I am not one of these people who hates every advance in car tech. Fuel injection (now that it actually works) is superior to carburetors. I like air conditioning. I need tilt steering because of my size. But I have owned cars long enough to know that the older a car is, the more things stop working — sometimes things that prevent you from driving the car, but more often things that prevent you, absent a huge repair bill, from using the car as it was designed. (By the time our first Subaru Outback left the premises at 228,000 miles, one side marker light, the rear wipers, and various interior lights had stopped working. The cruise control on Outback number two has never worked in my six-year ownership experience.)
The irony is that the C4 and onward have each made great strides in turning the Corvette into a car you could conceivably drive every day. (If you have no more than one passenger, of course.) Purists don’t like the hatchback, but the aforementioned golf clubs, along with luggage for a weekend trip, groceries, or whatever else can now fit. Advances in traction control mean you could drive a Vette in a snowfall (assuming you have the right all-season tires). I don’t like the elimination of the hidden headlights in the C6 and C7, but at least owners don’t have to worry about them not working. The 2015 Corvette is EPA-rated at 29 highway mpg, and Corvettes have been at least in the mid-20s in highway mpg for years. And the price, as I’ve chronicled in this space, makes the Corvette the best high-performance bargain on the planet compared with its Porsche, Ferrari and other competition.
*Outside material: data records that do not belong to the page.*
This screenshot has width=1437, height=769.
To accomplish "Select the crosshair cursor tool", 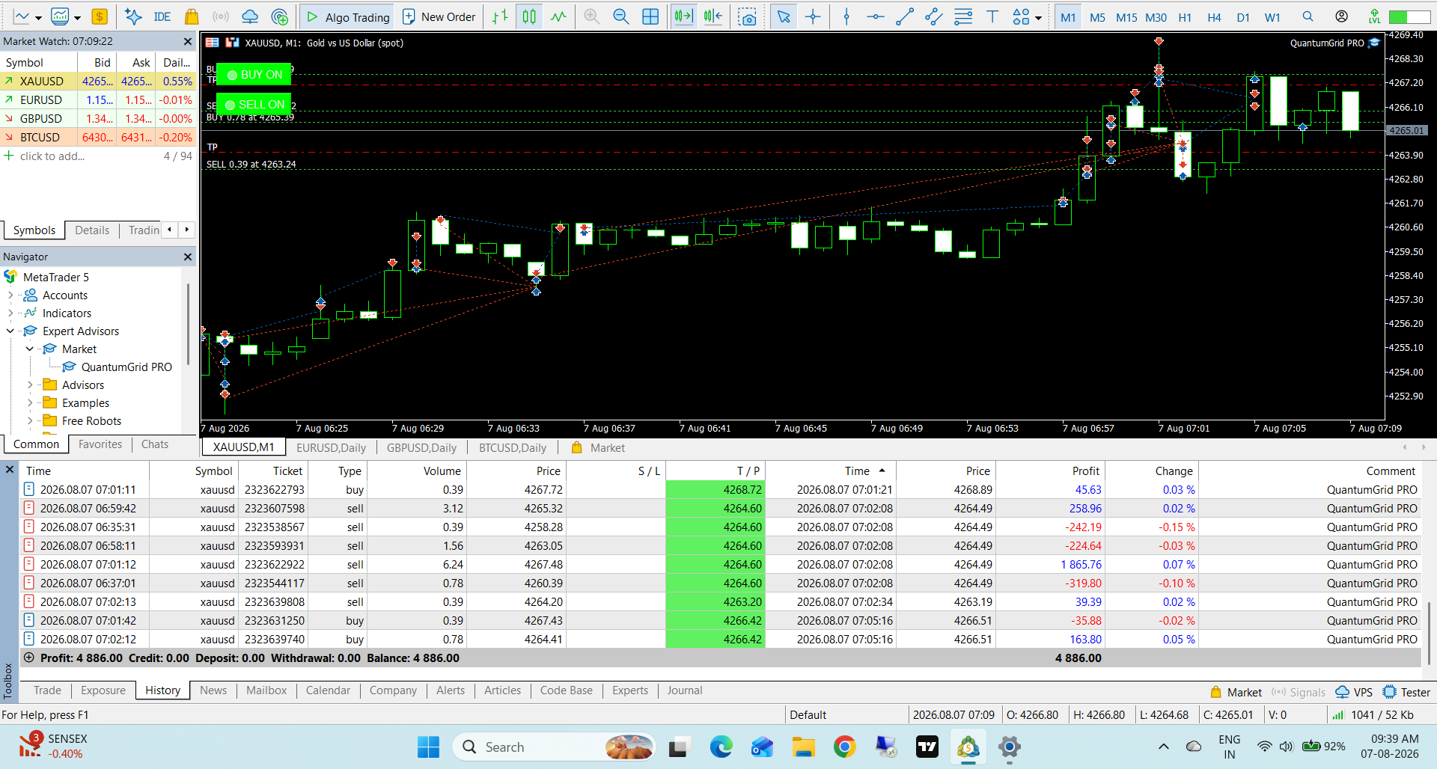I will coord(813,16).
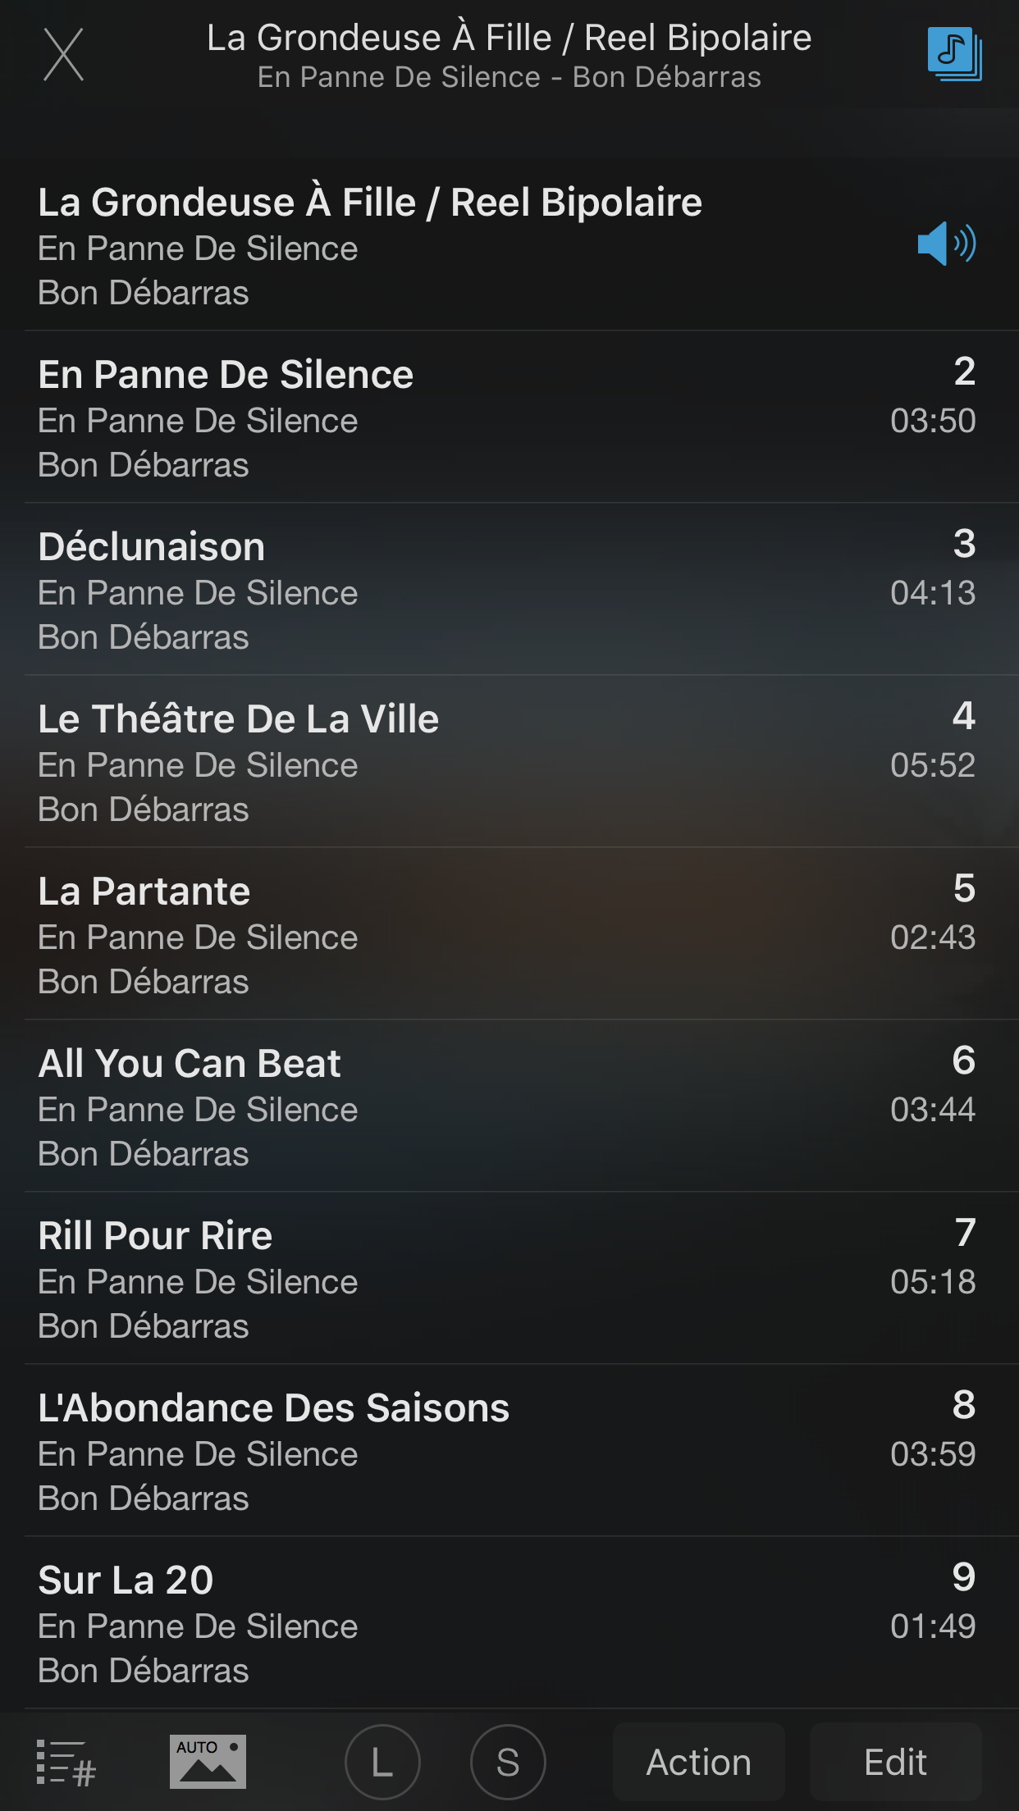Close the track list with the X icon
This screenshot has height=1811, width=1019.
click(x=64, y=55)
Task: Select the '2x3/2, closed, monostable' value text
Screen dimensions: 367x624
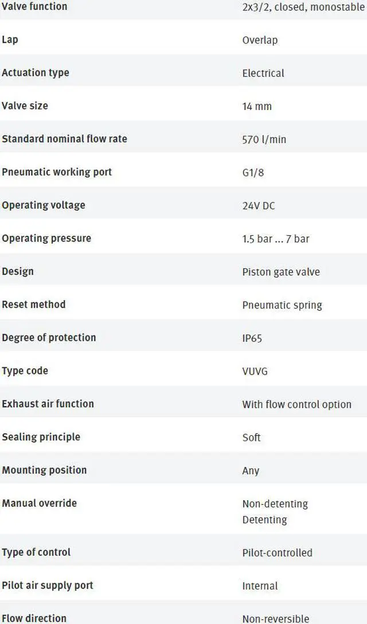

C&D reports that this Corvette will be sold with the existing C7 until it’s phased out around 2020. When that happens, all Corvettes will be mid-engined, all apparently will have automatics, and some may not even have V-8s. I’d question whether this is progress, but I’m betting I won’t be able to afford a C8 of any kind anyway due to the obvious steep price increase for all the new, yet unproven, GM technology.